# EXTRACT
5

I am relatively new to regular expressions and I am running into a dead end. I have a data frame with a column that looks like this:

year1
GMM14_2000_NGVA
GMM14_2001_NGVA
GMM14_2002_NGVA
...
GMM14_2014_NGVA

I am trying to extract the year in the middle of the string (2000,2001, etc). This is my code thus far

gsub("[^0-9]","",year1))

Which returns the number but it also returns the 14 that is part of the string:

142000
142001

Any idea on how to exclude the 14 from the pattern or how to extract the year information more efficiently?

Thanks

Wiktor Stribiżew
  • 607,720
  • 39
  • 448
  • 563
asado23
  • 366
  • 1
  • 7
  • 20

5 Answers5

10

Use the following gsub:

s  = "GMM14_2002_NGVA"
gsub("^[^_]*_|_[^_]*$", "", s)

See IDEONE demo

The regex breakdown:

Match...

  • ^[^_]*_ - 0 or more characters other than _ from the start of string and a_
  • | - or...
  • _[^_]*$ - a _ and 0 or more characters other than _ to the end of string

and remove them.

As an alternative,

library(stringr)
str_extract(s,"(?<=_)\\d{4}(?=_)")

Where the Perl-like regex matches 4-digit substring that is enclosed with underscores.

Wiktor Stribiżew
  • 607,720
  • 39
  • 448
  • 563
  • Note that your regex in gsub matches every character that is not a digit and removes it from the input. That is why you had all digits from input left in the result. – Wiktor Stribiżew Oct 01 '15 at 15:17
7

Using stringi package, the following is one way. The assumption is that year is in 4 digits. Since you specify the digit number, this is pretty straightfoward.

library(stringi)

x <- c("GMM14_2000_NGVA", "GMM14_2001_NGVA")

stri_extract_last(x, regex = "\\d{4}")
#[1] "2000" "2001"

or

stri_extract_first(x, regex = "\\d{4}")
#[1] "2000" "2001"

# LISTING
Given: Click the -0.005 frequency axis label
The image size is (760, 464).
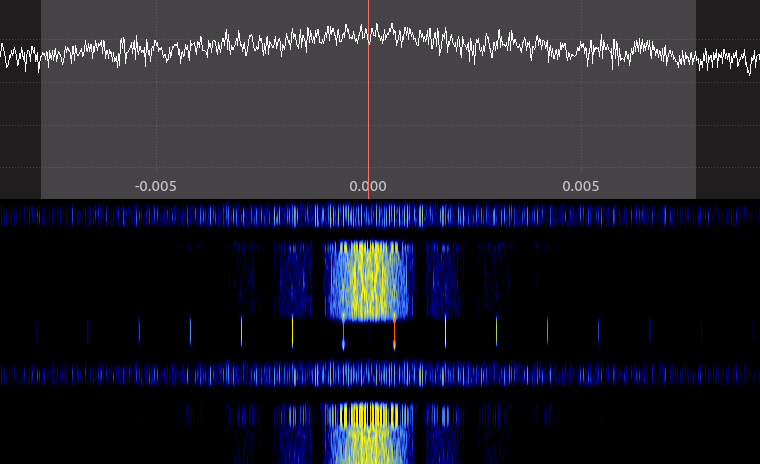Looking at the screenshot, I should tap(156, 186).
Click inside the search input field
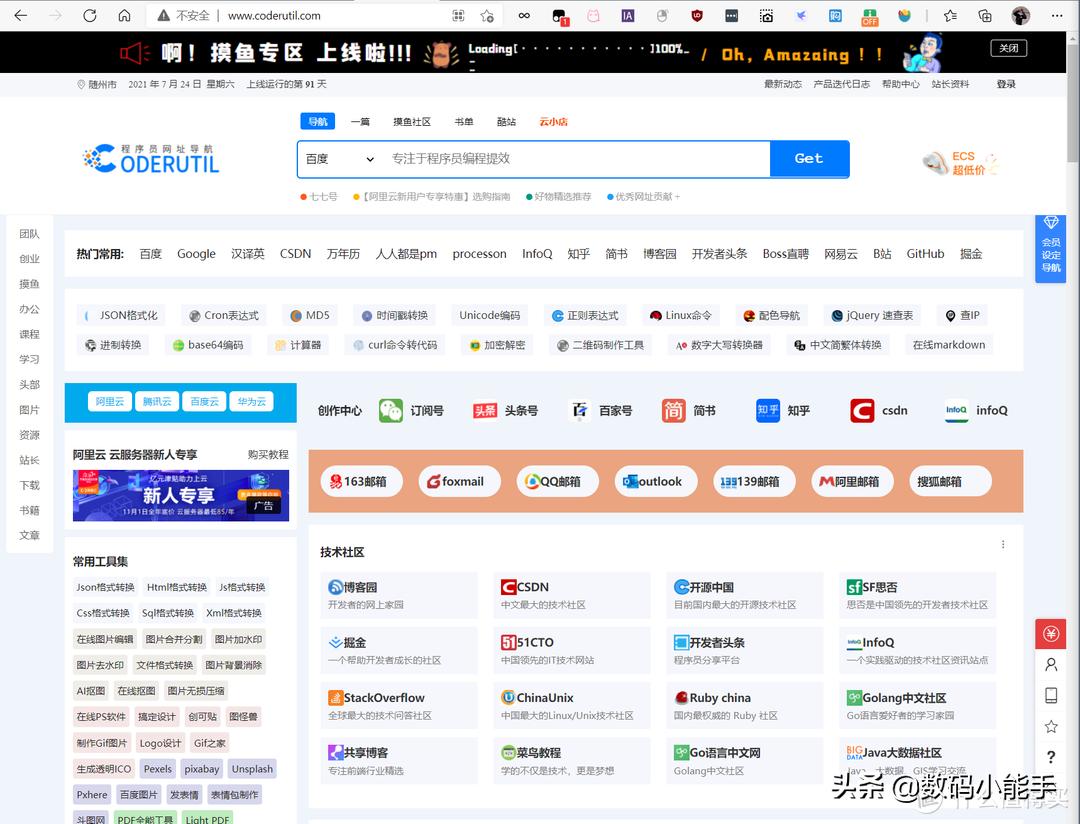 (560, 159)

# TASK INSTRUCTIONS
Please reproduce part of the thread on extracting the year with a regular expression word for word, beginning at the words "Where the Perl-like" and stopping after "is pretty straightfoward.".

# PROBLEM SOLUTION
Where the Perl-like regex matches 4-digit substring that is enclosed with underscores.

Wiktor Stribiżew
  • 607,720
  • 39
  • 448
  • 563
  • Note that your regex in gsub matches every character that is not a digit and removes it from the input. That is why you had all digits from input left in the result. – Wiktor Stribiżew Oct 01 '15 at 15:17
7

Using stringi package, the following is one way. The assumption is that year is in 4 digits. Since you specify the digit number, this is pretty straightfoward.